[Records from a data collection]
* * * * * * *
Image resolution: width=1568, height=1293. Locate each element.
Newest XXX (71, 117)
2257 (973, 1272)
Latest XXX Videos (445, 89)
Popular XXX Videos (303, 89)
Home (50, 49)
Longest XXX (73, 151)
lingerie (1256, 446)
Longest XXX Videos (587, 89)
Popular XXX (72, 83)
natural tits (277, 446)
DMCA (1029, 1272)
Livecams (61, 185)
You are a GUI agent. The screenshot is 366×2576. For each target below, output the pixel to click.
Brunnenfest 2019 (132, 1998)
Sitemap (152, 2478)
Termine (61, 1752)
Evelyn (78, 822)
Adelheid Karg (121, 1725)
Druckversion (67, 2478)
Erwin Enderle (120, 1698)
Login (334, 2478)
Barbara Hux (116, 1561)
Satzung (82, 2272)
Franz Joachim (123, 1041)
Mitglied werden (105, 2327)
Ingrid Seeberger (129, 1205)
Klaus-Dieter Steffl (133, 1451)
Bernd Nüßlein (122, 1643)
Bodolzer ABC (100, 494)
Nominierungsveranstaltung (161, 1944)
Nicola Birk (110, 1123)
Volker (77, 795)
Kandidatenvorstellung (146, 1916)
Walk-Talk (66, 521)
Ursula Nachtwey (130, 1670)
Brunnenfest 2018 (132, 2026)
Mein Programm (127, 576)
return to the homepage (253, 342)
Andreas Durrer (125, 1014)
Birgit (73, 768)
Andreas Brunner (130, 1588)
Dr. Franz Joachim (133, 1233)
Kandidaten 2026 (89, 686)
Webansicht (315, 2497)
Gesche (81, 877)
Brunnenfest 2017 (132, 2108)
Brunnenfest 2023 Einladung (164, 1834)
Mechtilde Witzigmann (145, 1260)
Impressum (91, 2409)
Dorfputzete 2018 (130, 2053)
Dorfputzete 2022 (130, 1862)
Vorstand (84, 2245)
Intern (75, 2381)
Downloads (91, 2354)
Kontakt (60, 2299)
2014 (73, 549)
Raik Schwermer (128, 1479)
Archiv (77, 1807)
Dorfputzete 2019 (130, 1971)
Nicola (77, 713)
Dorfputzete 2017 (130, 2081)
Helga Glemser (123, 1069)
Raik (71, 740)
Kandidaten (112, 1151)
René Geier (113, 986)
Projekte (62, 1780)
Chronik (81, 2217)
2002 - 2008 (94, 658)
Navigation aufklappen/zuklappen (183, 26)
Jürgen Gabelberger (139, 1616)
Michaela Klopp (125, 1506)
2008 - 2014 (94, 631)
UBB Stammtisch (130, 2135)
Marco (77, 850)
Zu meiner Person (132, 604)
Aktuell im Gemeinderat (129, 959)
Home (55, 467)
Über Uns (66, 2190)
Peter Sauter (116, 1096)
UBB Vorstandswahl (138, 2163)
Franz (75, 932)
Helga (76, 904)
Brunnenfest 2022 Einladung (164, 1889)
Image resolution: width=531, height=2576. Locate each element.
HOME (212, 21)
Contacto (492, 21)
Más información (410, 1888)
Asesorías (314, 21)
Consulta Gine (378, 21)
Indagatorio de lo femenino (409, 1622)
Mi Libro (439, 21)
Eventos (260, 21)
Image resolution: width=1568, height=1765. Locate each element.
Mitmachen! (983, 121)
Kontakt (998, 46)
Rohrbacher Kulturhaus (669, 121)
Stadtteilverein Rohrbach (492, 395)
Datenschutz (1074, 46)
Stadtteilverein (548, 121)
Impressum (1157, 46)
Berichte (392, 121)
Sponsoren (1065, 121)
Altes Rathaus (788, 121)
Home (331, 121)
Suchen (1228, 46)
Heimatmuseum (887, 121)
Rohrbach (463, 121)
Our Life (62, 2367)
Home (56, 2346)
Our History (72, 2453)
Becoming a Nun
* * * * * * *
### GOAL
Rewrite all the rows above, replacing each "Brunnenfest" with "Dorffest" and leaving everything else unchanged.

### RESPONSE TO THE TASK
Image resolution: width=1568, height=1293. Locate each element.
Newest XXX (71, 117)
2257 (973, 1272)
Latest XXX Videos (445, 89)
Popular XXX Videos (303, 89)
Home (50, 49)
Longest XXX (73, 151)
lingerie (1256, 446)
Longest XXX Videos (587, 89)
Popular XXX (72, 83)
natural tits (277, 446)
DMCA (1029, 1272)
Livecams (61, 185)
You are a GUI agent. The screenshot is 366×2576. For each target below, output the pixel to click.
Dorffest 2019 (132, 1998)
Sitemap (152, 2478)
Termine (61, 1752)
Evelyn (78, 822)
Adelheid Karg (121, 1725)
Druckversion (67, 2478)
Erwin Enderle (120, 1698)
Login (334, 2478)
Barbara Hux (116, 1561)
Satzung (82, 2272)
Franz Joachim (123, 1041)
Mitglied werden (105, 2327)
Ingrid Seeberger (129, 1205)
Klaus-Dieter Steffl (133, 1451)
Bernd Nüßlein (122, 1643)
Bodolzer ABC (100, 494)
Nominierungsveranstaltung (161, 1944)
Nicola Birk (110, 1123)
Volker (77, 795)
Kandidatenvorstellung (146, 1916)
Walk-Talk (66, 521)
Ursula Nachtwey (130, 1670)
Dorffest 2018 (132, 2026)
Mein Programm (127, 576)
return to the homepage (253, 342)
Andreas Durrer (125, 1014)
Birgit (73, 768)
Andreas Brunner (130, 1588)
Dr. Franz Joachim (133, 1233)
Kandidaten 2026 (89, 686)
Webansicht (315, 2497)
Gesche (81, 877)
Dorffest 2017 (132, 2108)
Dorffest 2023 Einladung (164, 1834)
Mechtilde Witzigmann (145, 1260)
Impressum (91, 2409)
Dorfputzete 2018 (130, 2053)
Dorfputzete 2022 (130, 1862)
Vorstand (84, 2245)
Intern (75, 2381)
Downloads (91, 2354)
Kontakt (60, 2299)
2014 (73, 549)
Raik Schwermer (128, 1479)
Archiv (77, 1807)
Dorfputzete 2019 (130, 1971)
Nicola (77, 713)
Dorfputzete 2017 (130, 2081)
Helga Glemser (123, 1069)
Raik (71, 740)
Kandidaten (112, 1151)
René Geier (113, 986)
Projekte (62, 1780)
Chronik (81, 2217)
2002 - 2008 (94, 658)
Navigation aufklappen/zuklappen (183, 26)
Jürgen Gabelberger (139, 1616)
Michaela Klopp (125, 1506)
2008 - 2014 (94, 631)
UBB Stammtisch (130, 2135)
Marco (77, 850)
Zu meiner Person (132, 604)
Aktuell im Gemeinderat (129, 959)
Home (55, 467)
Über Uns (66, 2190)
Peter Sauter (116, 1096)
UBB Vorstandswahl (138, 2163)
Franz (75, 932)
Helga (76, 904)
Dorffest 2022 Einladung (164, 1889)
Image resolution: width=531, height=2576. Locate each element.
HOME (212, 21)
Contacto (492, 21)
Más información (410, 1888)
Asesorías (314, 21)
Consulta Gine (378, 21)
Indagatorio de lo femenino (409, 1622)
Mi Libro (439, 21)
Eventos (260, 21)
Image resolution: width=1568, height=1765. Locate each element.
Mitmachen! (983, 121)
Kontakt (998, 46)
Rohrbacher Kulturhaus (669, 121)
Stadtteilverein Rohrbach (492, 395)
Datenschutz (1074, 46)
Stadtteilverein (548, 121)
Impressum (1157, 46)
Berichte (392, 121)
Sponsoren (1065, 121)
Altes Rathaus (788, 121)
Home (331, 121)
Suchen (1228, 46)
Heimatmuseum (887, 121)
Rohrbach (463, 121)
Our Life (62, 2367)
Home (56, 2346)
Our History (72, 2453)
Becoming a Nun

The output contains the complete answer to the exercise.